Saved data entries
-- -- --

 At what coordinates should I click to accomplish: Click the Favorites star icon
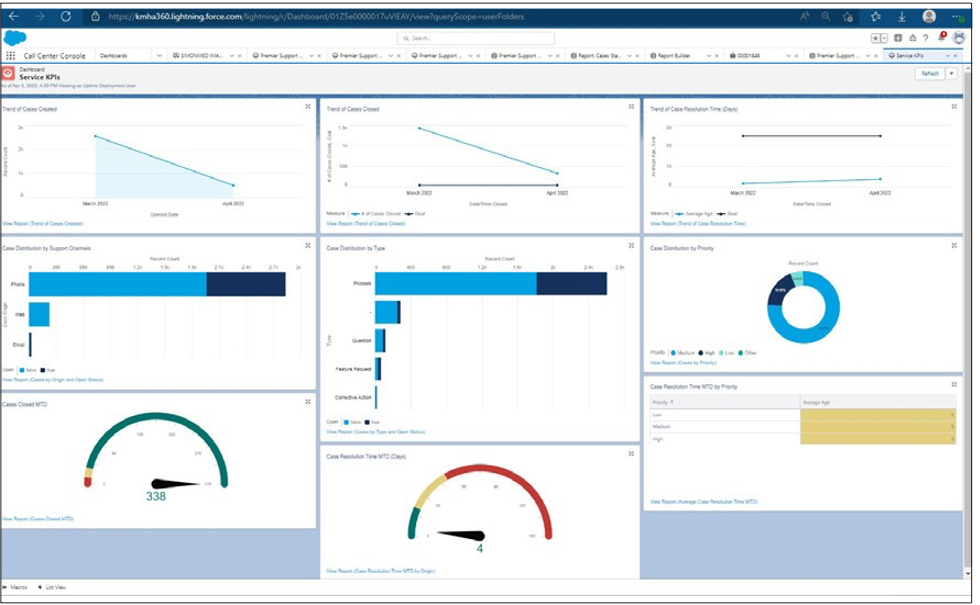coord(876,38)
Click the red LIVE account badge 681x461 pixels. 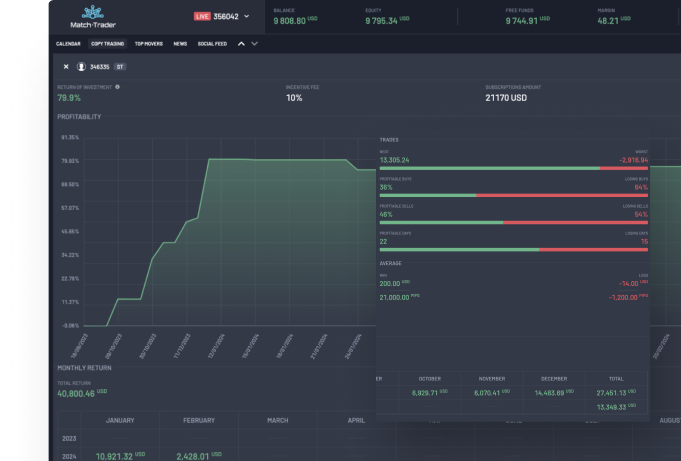(201, 16)
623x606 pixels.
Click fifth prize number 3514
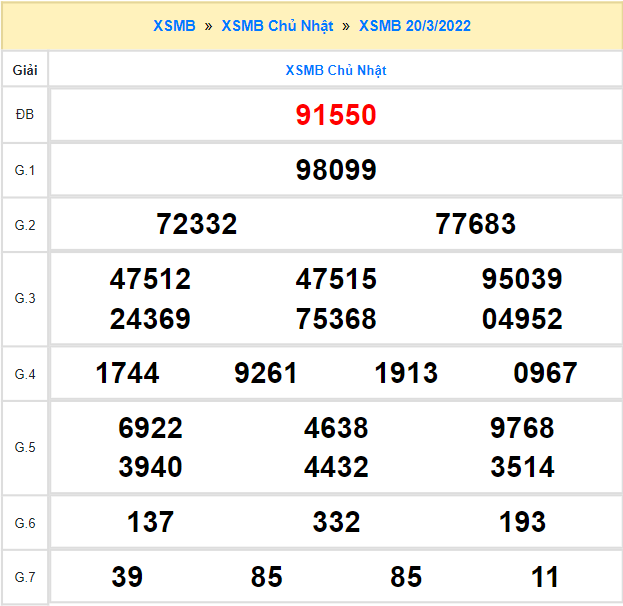(x=522, y=467)
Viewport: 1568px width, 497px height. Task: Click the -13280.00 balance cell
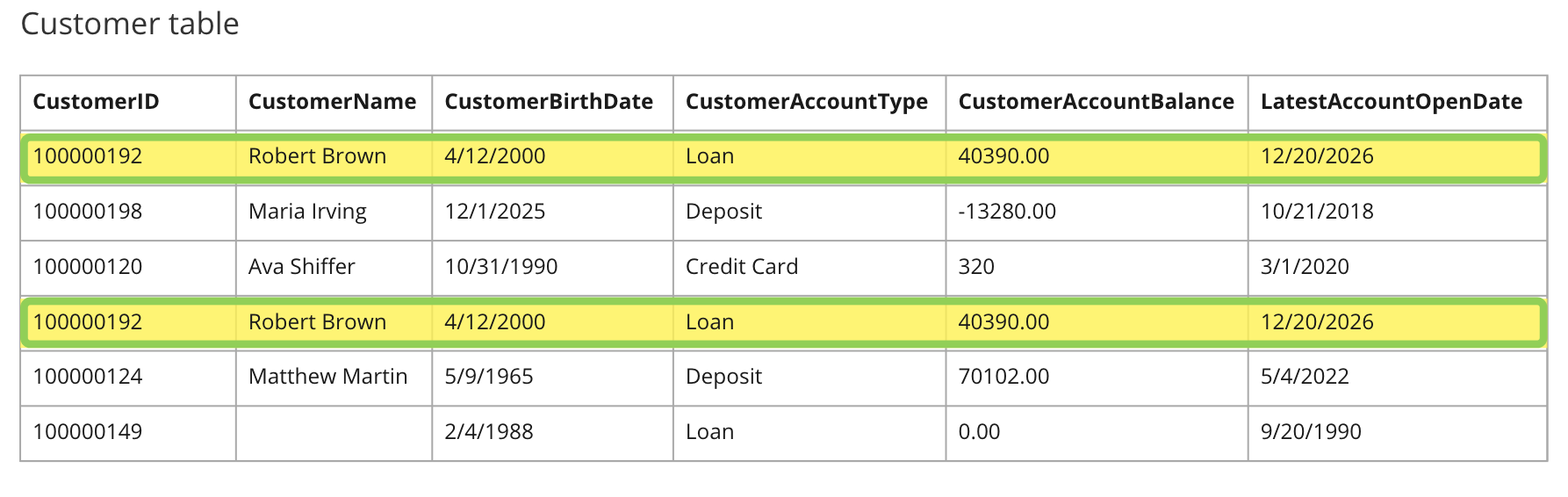tap(1097, 212)
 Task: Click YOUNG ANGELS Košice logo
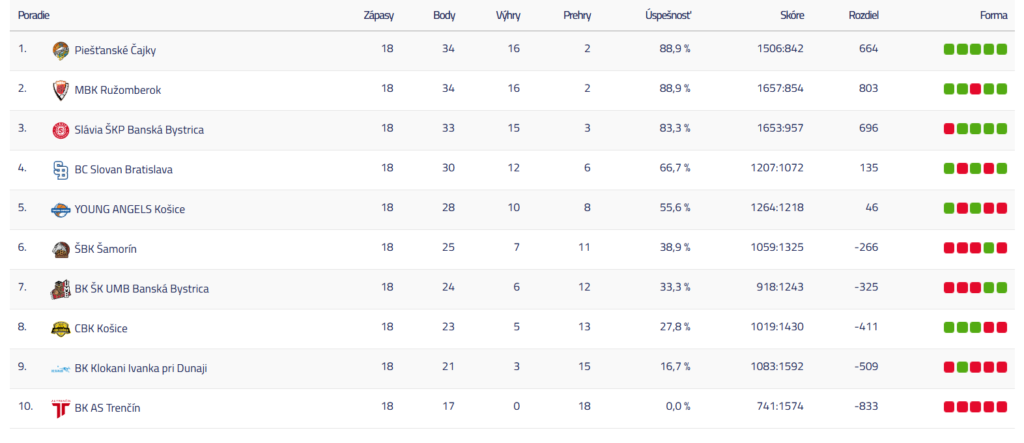click(x=61, y=209)
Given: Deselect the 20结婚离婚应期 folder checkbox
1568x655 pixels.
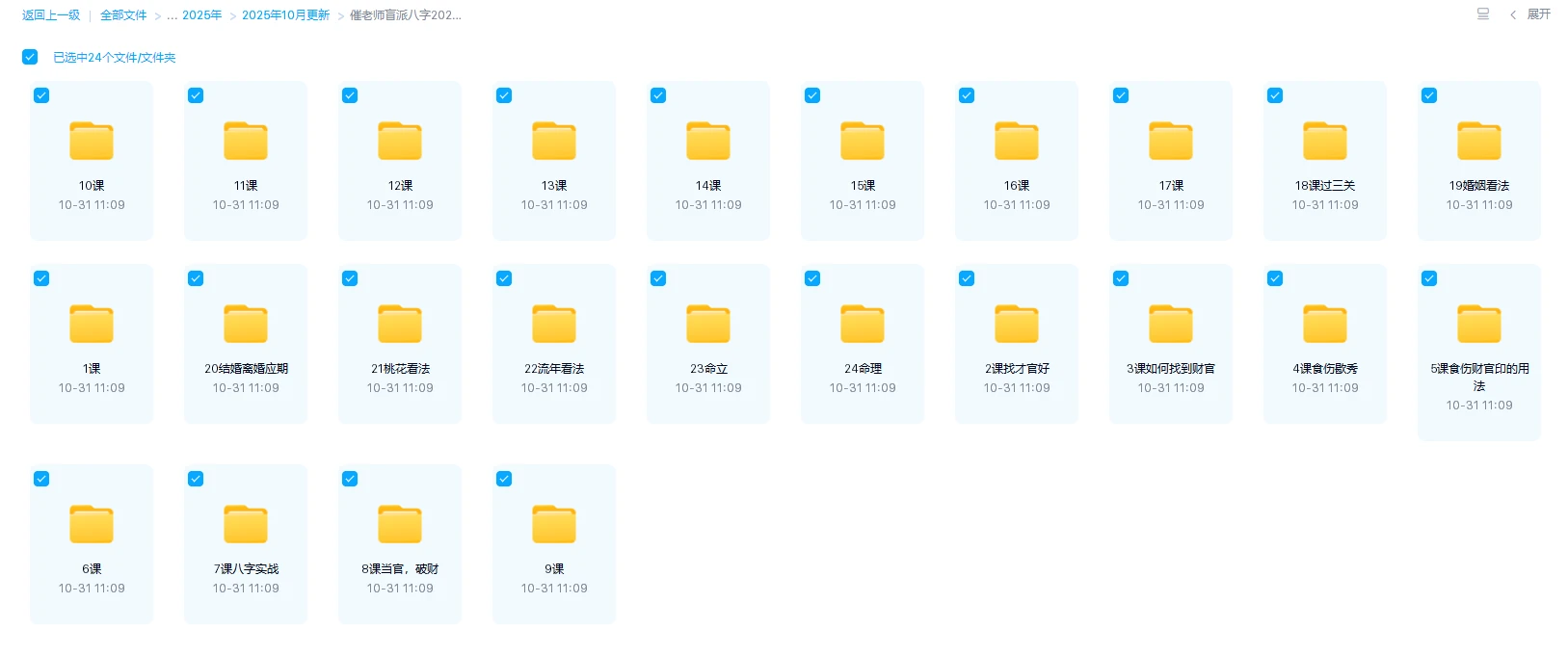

-- -- --

## What is being asked:
Only one thing is required: an exact printout of the lines from the line containing "Task: Click YOUNG ANGELS Košice logo" through the last line of the records, pictures excluded.

## Answer section:
 Task: Click YOUNG ANGELS Košice logo
click(x=61, y=209)
Given: Deselect the 20结婚离婚应期 folder checkbox
1568x655 pixels.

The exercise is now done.